The Data Migration Problem

2016-08-18

Algorithm

Migrate the Hotel!
Today I am trying to solve a very interesting problem, I would like to call it the “data migration problem”.

Background

Let me illustrate to problem in short.

We are working on data migration of a PMS system to a newer version.
This system contains 2 major entities: USER & HOTEL
Each USER could operate 1 or more HOTELS
Each HOTELS could be operated by 1 or more USERS
Migrations are operated by batch of hotels. Each batch we could migrate 1 or more hotels.

Requirement

After each batch of migration, all hotels operated by the same user should at the same status (migrated / non-migrated).
In the migration process, all hotels in the same batch could not be operate (downtime happens). So we are trying to minimize size of each batch with above requirement.

Examples

Each input line implies a relation of operation / management

input:
    user_1   hotel_1
    user_2   hotel_2
    user_3   hotel_3

output:
    [hotel_1]
    [hotel_2]
    [hotel_3]

Each user operate individual hotels, so each hotel could be migrated in separate batch.

input:
    user_1   hotel_1
    user_2   hotel_1
    user_2   hotel_2
    user_3   hotel_2
    user_3   hotel_3

output:
    [hotel_1, hotel_2, hotel_3]

All hotels should be migrate in the same batch. Once hotel_1 is migrated, all other hotels user_2 operates (here, hotel_2) should be migrated as well because user_2 also operate hotel_1. Similarly, once hotel_2 migrated, hotel_3 should also be migrated (in the same batch) because user_3 operate these two hotels.

Solutions

At the first glance, The data structure are very similar to BIPARTITE GRAPH. The nodes consist of two part are the hotels and the users, edges are relations between hotels and users. There no edges between hotels, neither do users.

Bipartite graph

However, we are not trying to apply capable users to manage hotel as much as possible. So it’s not a classical bipartite graph MATCH PROBLEM. Instead, we are trying to judge whether nodes are connected via edges, which could be convert to another problem – “Finding all CONNECTED COMPONENT“.

Connected Components

Of course we have BFS/DFS to answer such questions. However, some information is not important to our current problem – the structure. We don’t need to know which manager make ‘Ritz Carlton’ and ‘Hilton’ connected, we just need to make sure both hotel are in the same batch. So we are able to make our algorithm more effective using DISJOINT SET.

Explanations

Let’s see the Elem class. Actually it’s an implementation of the Disjoint Set.
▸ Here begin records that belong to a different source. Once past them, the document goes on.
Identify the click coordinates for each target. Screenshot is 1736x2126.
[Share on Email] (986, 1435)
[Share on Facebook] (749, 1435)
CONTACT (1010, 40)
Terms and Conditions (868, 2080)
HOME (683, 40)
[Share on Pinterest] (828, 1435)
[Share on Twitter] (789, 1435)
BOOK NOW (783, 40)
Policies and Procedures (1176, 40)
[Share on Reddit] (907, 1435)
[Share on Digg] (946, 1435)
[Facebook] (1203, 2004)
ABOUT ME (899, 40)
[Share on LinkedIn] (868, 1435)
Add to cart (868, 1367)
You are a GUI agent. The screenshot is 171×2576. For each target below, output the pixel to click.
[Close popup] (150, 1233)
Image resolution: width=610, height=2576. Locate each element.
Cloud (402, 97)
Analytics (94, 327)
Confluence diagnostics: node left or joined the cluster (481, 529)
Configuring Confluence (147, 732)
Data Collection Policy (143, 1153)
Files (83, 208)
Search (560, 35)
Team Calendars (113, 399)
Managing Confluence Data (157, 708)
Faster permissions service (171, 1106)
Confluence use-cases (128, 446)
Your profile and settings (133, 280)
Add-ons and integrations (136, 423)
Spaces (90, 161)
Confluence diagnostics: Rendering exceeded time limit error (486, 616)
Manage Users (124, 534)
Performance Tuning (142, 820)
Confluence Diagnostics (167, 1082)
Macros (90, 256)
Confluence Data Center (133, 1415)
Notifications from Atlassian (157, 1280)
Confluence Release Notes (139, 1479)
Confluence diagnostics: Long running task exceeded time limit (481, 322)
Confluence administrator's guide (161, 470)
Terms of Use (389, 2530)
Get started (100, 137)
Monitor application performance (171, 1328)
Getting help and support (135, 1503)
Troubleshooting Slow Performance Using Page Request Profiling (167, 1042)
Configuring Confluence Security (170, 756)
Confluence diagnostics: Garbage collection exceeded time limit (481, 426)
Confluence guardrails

When initialize, Each Elem could be seen as an single element set.
parent is a pointer to its parent Elem.
To judge whether two element is in the same set, check whether their root (utmost parent / ancestor) are the same element
To union two set, we find the root of each set, set parent of one root to the other root

def root(self):
    if self.parent == self:
        return self
    else:
        # recursively find the ancestor
        return self.parent.root() 

def union(self, y):
    my_root = self.root()
    my_root.parent = y.root()

And the iteration algorithm is:

Each user / hotels are initialized as a individual set.
Iterate all hotels, for each hotel:
- iterate each user it belongs to:
  - If the user has not been union into any hotel, then union with current hotel
  - Else, the user has been union into an existing hotel set. In this situation, current hotel should also be merged into the same hotel.

for h in hotels:
    for u in hotels[h]:
        if up[u].parent == up[u]:
            up[u].parent = hp[h]
        else:
            up[u].union(hp[h])

The Loop Invariant of this algorithm guarantee that:

After each hotel looping, the root of any hotel Elem is always another hotel or itself. This means it’s correctly unitied with all those hotels known and supposed to be migrated together, if any, in the same batch.
After each user looping for any hotel, the root of the user Elem is always a hotel.

That’s it.

Code

Here I feed this python script with a comma separated csv file, marking users and hotels.

import sys

class Elem():
    parent = None
    value = None

    def __init__(self, value):
        self.value = value
        self.parent = self

    def root(self):
        if self.parent == self:
            return self
        else:
            return self.parent.root()

    def union(self, y):
        my_root = self.root()
        my_root.parent = y.root()

    def __str__(self):
        return "[value: %s, parent: %s]" % (self.value, self.root().value)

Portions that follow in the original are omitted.